Rodion G.A. Discusses His Aborted Career and Acclaimed Reissues

BY Matt BauerPublished Nov 17, 2014

The Lost Tapes was one of 2012's most revelatory reissues, uncovering the genre-defying output of Romanian psych-electronic trailblazer Rodion Rosca, who founded Rodion G.A. in 1975. While The Lost Tapes compiled a cross-section of Rosca's inimitable synthesis of Kraut, psych, progressive and synth experimentation recorded at various points in the group's history from 1978 to 1983, the just-released Behind the Curtain: The Lost Album (out now on BBE) is the first complete album from Rosca, and its immersive sounds seem even more impressive given his DIY production ethic and the oppressive cultural environment from which it emerged.

"I had no special equipment for recording," Rosca tells Exclaim! of his recording process. "In 1969, I borrowed a reel-to-reel tape recorder: a Tesla Sonet Duo Magnetophone with the sole purpose of recording my guitar on it.

"I then came up with the idea to record my voice as well, but I didn't know how to do that with only one tape recorder. Later on my mother bought me my own tape recorder and with two of these machines, I started making multitrack recordings. One tape recorder was playing the guitar track I had recorded earlier while the second one was recording simultaneously my vocals and the first tape recorder playing the guitar track. After that I would record again adding another voice or guitar part and so on until I would finish a song. It was quite empirical and difficult, but it was the only way I knew to do multitrack recordings at the time."

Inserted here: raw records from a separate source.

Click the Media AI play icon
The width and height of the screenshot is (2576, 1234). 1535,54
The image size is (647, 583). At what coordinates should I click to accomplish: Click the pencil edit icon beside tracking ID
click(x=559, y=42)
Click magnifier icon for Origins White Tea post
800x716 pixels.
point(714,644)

Those captivated by the more vibrant moments of The Lost Tapes may be startled by its successor's darker moments such as "Cosmic Game" and "Dans Macabru," which reflect Rosca's sombre mind state at the time of their recording in the early '90s, when he had all but given up on music following his mother's death in 1987.

"The songs on The Lost Tapes are among the first compositions I wrote as a teenager, when I wanted to get the attention of the fairer sex through my creations," confesses Rosca. "They have a much more optimistic aura. More than half of the songs on Behind the Curtain were written in 1992 and when music was no longer a new thing to truly rev me up. Probably due to my age and maturity in approaching songwriting, I was more concerned with dark harmonies, which were full of rebellion — possibly expressing my desire for unfettering from all that surrounded me."

Decades after they were first recorded, listeners are finally catching up to Rosca's left-field and long-thought-lost sounds. Sadly concurrent with his re-discovery (which has included concert appearances and a lecture at Red Bull Music Academy) is the revelation that Rosca has liver cancer, yet he remains positive and humble in the face of his new acclaim.

"I am overwhelmed by the situation," he says. "I am not yet accustomed to this status and I cannot pretend I am some smug 'star.' I am very happy to see that the public and the fans enjoy my new songs. They have no idea that I wrote these songs for them and I was always wondering while I was writing them — what would they think when they listen to my song?"